● THE DATA
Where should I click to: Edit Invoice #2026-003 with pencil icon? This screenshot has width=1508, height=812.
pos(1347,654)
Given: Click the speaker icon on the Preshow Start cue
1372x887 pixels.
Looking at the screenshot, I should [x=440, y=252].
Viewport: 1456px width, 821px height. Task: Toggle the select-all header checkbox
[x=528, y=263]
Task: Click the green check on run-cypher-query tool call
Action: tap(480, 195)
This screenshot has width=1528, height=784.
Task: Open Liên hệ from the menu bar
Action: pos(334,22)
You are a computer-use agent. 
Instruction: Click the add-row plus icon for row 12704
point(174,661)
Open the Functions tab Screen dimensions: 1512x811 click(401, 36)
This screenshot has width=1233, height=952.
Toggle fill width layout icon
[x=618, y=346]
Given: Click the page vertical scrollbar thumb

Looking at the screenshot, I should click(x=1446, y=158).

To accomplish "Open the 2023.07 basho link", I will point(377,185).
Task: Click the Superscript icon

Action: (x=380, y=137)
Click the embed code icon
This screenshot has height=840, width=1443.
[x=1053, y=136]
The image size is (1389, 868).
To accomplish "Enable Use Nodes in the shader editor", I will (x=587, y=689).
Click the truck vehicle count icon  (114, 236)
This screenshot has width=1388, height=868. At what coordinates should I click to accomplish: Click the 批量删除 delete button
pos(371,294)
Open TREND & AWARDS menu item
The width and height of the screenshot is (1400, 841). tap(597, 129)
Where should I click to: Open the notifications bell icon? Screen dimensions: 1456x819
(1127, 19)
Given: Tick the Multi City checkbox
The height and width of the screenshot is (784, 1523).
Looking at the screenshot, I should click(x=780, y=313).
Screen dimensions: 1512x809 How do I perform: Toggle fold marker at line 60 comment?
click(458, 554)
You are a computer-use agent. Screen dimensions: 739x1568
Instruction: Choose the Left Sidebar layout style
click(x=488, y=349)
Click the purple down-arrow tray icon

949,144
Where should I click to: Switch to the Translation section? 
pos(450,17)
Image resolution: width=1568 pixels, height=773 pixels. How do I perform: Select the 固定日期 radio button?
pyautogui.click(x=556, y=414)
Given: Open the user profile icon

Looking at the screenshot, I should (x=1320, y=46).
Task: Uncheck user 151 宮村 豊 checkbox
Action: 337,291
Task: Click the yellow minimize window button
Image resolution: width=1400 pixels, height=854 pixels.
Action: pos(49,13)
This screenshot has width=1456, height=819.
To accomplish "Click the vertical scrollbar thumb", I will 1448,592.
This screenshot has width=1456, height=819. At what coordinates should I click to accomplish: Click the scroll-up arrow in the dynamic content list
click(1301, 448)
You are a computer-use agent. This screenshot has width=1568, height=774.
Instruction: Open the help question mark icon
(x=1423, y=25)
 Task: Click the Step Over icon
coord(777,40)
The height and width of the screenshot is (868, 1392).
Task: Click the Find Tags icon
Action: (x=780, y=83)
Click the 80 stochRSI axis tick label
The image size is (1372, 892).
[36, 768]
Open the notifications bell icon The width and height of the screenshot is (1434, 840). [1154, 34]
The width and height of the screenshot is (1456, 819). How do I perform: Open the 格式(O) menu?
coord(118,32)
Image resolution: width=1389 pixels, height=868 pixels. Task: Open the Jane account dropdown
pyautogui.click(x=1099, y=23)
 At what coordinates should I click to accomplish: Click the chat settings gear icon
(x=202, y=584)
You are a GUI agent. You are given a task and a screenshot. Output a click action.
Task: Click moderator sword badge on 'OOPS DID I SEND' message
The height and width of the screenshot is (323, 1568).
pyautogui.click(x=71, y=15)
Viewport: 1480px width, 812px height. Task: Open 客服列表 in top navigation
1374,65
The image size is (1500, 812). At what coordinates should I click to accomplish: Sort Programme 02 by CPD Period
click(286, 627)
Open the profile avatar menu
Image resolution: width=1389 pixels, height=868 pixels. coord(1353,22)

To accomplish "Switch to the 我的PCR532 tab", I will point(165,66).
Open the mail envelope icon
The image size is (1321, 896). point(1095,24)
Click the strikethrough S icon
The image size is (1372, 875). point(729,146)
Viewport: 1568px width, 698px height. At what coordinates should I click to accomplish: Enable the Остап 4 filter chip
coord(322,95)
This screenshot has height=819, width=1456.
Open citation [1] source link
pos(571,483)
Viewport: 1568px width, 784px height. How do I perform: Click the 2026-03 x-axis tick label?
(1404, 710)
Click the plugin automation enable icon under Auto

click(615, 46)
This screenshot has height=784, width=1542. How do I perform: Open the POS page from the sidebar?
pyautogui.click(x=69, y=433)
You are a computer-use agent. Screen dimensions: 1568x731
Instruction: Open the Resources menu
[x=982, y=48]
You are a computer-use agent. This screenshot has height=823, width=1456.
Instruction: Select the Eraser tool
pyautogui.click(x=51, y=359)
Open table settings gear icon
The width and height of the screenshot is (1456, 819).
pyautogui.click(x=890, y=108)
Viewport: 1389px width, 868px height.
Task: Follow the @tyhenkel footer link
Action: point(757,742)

● WHAT IS REQUIRED
A verbatim copy of every entry is required.

● WRITTEN REPLY
Where should I click to: Edit Invoice #2026-003 with pencil icon? This screenshot has width=1508, height=812.
pos(1347,654)
Given: Click the speaker icon on the Preshow Start cue
1372x887 pixels.
Looking at the screenshot, I should [x=440, y=252].
Viewport: 1456px width, 821px height. Task: Toggle the select-all header checkbox
[x=528, y=263]
Task: Click the green check on run-cypher-query tool call
Action: tap(480, 195)
This screenshot has width=1528, height=784.
Task: Open Liên hệ from the menu bar
Action: pos(334,22)
You are a computer-use agent. 
Instruction: Click the add-row plus icon for row 12704
point(174,661)
Open the Functions tab Screen dimensions: 1512x811 click(401, 36)
This screenshot has width=1233, height=952.
Toggle fill width layout icon
[x=618, y=346]
Given: Click the page vertical scrollbar thumb

Looking at the screenshot, I should click(x=1446, y=158).

To accomplish "Open the 2023.07 basho link", I will point(377,185).
Task: Click the Superscript icon

Action: (x=380, y=137)
Click the embed code icon
This screenshot has height=840, width=1443.
[x=1053, y=136]
The image size is (1389, 868).
To accomplish "Enable Use Nodes in the shader editor", I will (x=587, y=689).
Click the truck vehicle count icon  (114, 236)
This screenshot has width=1388, height=868. At what coordinates should I click to accomplish: Click the 批量删除 delete button
pos(371,294)
Open TREND & AWARDS menu item
The width and height of the screenshot is (1400, 841). tap(597, 129)
Where should I click to: Open the notifications bell icon? Screen dimensions: 1456x819
(1127, 19)
Given: Tick the Multi City checkbox
The height and width of the screenshot is (784, 1523).
Looking at the screenshot, I should click(x=780, y=313).
Screen dimensions: 1512x809 How do I perform: Toggle fold marker at line 60 comment?
click(458, 554)
You are a computer-use agent. Screen dimensions: 739x1568
Instruction: Choose the Left Sidebar layout style
click(x=488, y=349)
Click the purple down-arrow tray icon

949,144
Where should I click to: Switch to the Translation section? 
pos(450,17)
Image resolution: width=1568 pixels, height=773 pixels. How do I perform: Select the 固定日期 radio button?
pyautogui.click(x=556, y=414)
Given: Open the user profile icon

Looking at the screenshot, I should (x=1320, y=46).
Task: Uncheck user 151 宮村 豊 checkbox
Action: 337,291
Task: Click the yellow minimize window button
Image resolution: width=1400 pixels, height=854 pixels.
Action: pos(49,13)
This screenshot has width=1456, height=819.
To accomplish "Click the vertical scrollbar thumb", I will 1448,592.
This screenshot has width=1456, height=819. At what coordinates should I click to accomplish: Click the scroll-up arrow in the dynamic content list
click(1301, 448)
You are a computer-use agent. This screenshot has width=1568, height=774.
Instruction: Open the help question mark icon
(x=1423, y=25)
 Task: Click the Step Over icon
coord(777,40)
The height and width of the screenshot is (868, 1392).
Task: Click the Find Tags icon
Action: (x=780, y=83)
Click the 80 stochRSI axis tick label
The image size is (1372, 892).
[36, 768]
Open the notifications bell icon The width and height of the screenshot is (1434, 840). [1154, 34]
The width and height of the screenshot is (1456, 819). How do I perform: Open the 格式(O) menu?
coord(118,32)
Image resolution: width=1389 pixels, height=868 pixels. Task: Open the Jane account dropdown
pyautogui.click(x=1099, y=23)
 At what coordinates should I click to accomplish: Click the chat settings gear icon
(x=202, y=584)
You are a GUI agent. You are given a task and a screenshot. Output a click action.
Task: Click moderator sword badge on 'OOPS DID I SEND' message
The height and width of the screenshot is (323, 1568).
pyautogui.click(x=71, y=15)
Viewport: 1480px width, 812px height. Task: Open 客服列表 in top navigation
1374,65
The image size is (1500, 812). At what coordinates should I click to accomplish: Sort Programme 02 by CPD Period
click(286, 627)
Open the profile avatar menu
Image resolution: width=1389 pixels, height=868 pixels. coord(1353,22)

To accomplish "Switch to the 我的PCR532 tab", I will point(165,66).
Open the mail envelope icon
The image size is (1321, 896). point(1095,24)
Click the strikethrough S icon
The image size is (1372, 875). point(729,146)
Viewport: 1568px width, 698px height. At what coordinates should I click to accomplish: Enable the Остап 4 filter chip
coord(322,95)
This screenshot has height=819, width=1456.
Open citation [1] source link
pos(571,483)
Viewport: 1568px width, 784px height. How do I perform: Click the 2026-03 x-axis tick label?
(1404, 710)
Click the plugin automation enable icon under Auto

click(615, 46)
This screenshot has height=784, width=1542. How do I perform: Open the POS page from the sidebar?
pyautogui.click(x=69, y=433)
You are a computer-use agent. Screen dimensions: 1568x731
Instruction: Open the Resources menu
[x=982, y=48]
You are a computer-use agent. This screenshot has height=823, width=1456.
Instruction: Select the Eraser tool
pyautogui.click(x=51, y=359)
Open table settings gear icon
The width and height of the screenshot is (1456, 819).
pyautogui.click(x=890, y=108)
Viewport: 1389px width, 868px height.
Task: Follow the @tyhenkel footer link
Action: point(757,742)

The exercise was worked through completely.